EXERCISE AIM: In the data that follows, find the line containing "You are a GUI"; then quote that line and every line after it, exactly, through the last one.

_____

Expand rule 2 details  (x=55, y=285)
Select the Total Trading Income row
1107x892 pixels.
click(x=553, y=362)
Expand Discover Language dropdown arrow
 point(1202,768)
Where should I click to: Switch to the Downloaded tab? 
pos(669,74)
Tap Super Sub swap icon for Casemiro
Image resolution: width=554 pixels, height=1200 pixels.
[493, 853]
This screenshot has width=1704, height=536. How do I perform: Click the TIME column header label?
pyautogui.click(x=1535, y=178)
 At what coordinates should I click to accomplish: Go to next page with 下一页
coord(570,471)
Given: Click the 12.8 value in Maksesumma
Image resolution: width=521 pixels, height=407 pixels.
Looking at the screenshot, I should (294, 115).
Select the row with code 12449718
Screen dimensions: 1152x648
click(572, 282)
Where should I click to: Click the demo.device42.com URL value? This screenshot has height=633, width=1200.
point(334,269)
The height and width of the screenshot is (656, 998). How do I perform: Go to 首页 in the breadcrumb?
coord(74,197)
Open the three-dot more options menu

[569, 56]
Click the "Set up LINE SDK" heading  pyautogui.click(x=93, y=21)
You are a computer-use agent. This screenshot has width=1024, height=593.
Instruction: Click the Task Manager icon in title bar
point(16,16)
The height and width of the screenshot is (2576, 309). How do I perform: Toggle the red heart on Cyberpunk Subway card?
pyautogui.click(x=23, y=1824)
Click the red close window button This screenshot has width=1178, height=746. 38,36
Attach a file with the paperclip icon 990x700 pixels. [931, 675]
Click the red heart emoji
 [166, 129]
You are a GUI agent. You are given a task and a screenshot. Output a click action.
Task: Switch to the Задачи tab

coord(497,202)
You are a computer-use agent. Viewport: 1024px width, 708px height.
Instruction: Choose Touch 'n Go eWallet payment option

_____

EXERCISE RESPONSE:
You are a GUI agent. You are given a task and a screenshot. Output a click action.
Task: Switch to the Задачи tab

coord(497,202)
You are a computer-use agent. Viewport: 1024px width, 708px height.
Instruction: Choose Touch 'n Go eWallet payment option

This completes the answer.